From the line below that contains "For every named target in this 336×2576" to the line that contains "無料質問フォーム (514, 2261)", repeat every line exactly, both ends included, and nothing else.

......

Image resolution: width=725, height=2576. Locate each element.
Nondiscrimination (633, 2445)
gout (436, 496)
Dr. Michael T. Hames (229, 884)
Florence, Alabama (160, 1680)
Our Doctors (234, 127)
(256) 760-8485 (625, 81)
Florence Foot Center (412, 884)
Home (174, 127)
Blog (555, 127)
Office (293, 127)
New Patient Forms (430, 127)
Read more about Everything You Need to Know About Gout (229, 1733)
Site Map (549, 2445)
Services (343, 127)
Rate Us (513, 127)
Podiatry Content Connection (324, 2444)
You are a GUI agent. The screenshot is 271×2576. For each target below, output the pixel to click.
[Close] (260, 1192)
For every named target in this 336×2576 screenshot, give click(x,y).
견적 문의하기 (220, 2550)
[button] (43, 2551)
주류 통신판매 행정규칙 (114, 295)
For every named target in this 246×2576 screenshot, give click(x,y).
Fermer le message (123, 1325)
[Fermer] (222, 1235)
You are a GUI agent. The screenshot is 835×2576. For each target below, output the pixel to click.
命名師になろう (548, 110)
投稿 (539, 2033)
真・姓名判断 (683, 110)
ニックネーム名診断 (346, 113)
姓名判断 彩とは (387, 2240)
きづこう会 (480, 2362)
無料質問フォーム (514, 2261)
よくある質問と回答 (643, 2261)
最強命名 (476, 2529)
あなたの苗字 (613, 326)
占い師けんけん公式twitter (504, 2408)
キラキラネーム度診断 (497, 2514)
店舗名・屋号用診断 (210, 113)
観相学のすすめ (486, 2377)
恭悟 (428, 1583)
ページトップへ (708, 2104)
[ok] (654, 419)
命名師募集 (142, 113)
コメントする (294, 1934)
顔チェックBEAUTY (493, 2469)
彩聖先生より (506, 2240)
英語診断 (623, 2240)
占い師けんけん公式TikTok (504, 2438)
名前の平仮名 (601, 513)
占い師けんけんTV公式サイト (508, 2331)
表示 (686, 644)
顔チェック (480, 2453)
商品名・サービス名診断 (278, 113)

......

OUTPUT FOR THIS EXERCISE:
For every named target in this 336×2576 screenshot, give click(x,y).
견적 문의하기 (220, 2550)
[button] (43, 2551)
주류 통신판매 행정규칙 (114, 295)
For every named target in this 246×2576 screenshot, give click(x,y).
Fermer le message (123, 1325)
[Fermer] (222, 1235)
You are a GUI agent. The screenshot is 835×2576. For each target below, output the pixel to click.
命名師になろう (548, 110)
投稿 (539, 2033)
真・姓名判断 (683, 110)
ニックネーム名診断 (346, 113)
姓名判断 彩とは (387, 2240)
きづこう会 (480, 2362)
無料質問フォーム (514, 2261)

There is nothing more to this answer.